Dataset entries:
**********

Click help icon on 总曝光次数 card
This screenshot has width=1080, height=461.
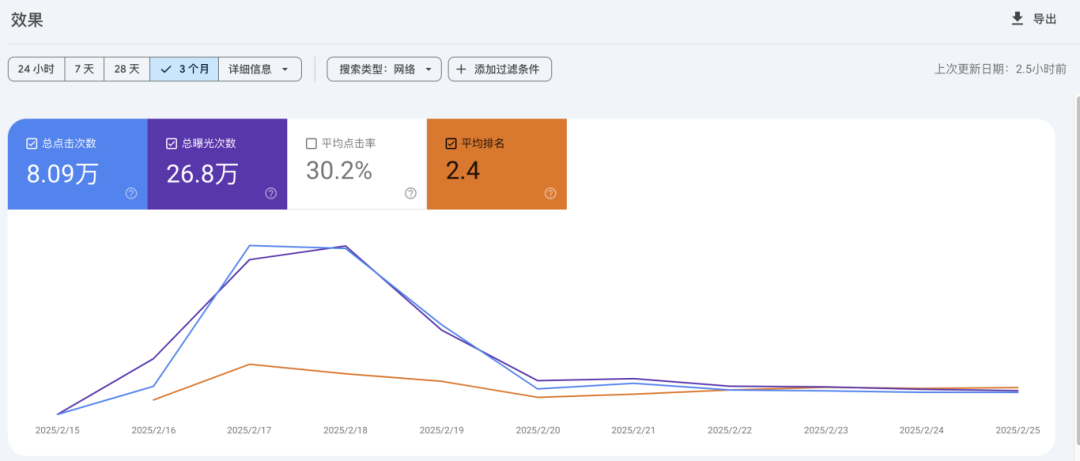click(x=271, y=193)
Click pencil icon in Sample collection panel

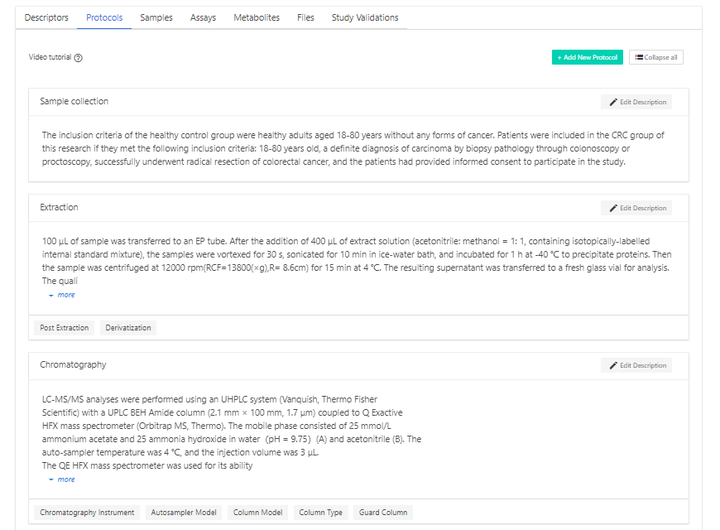tap(614, 102)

**********

Your goal: Retype all of the items above word for word, leaving out the pictures.

Result of this exercise:
Click help icon on 总曝光次数 card
This screenshot has width=1080, height=461.
click(x=271, y=193)
Click pencil icon in Sample collection panel

tap(614, 102)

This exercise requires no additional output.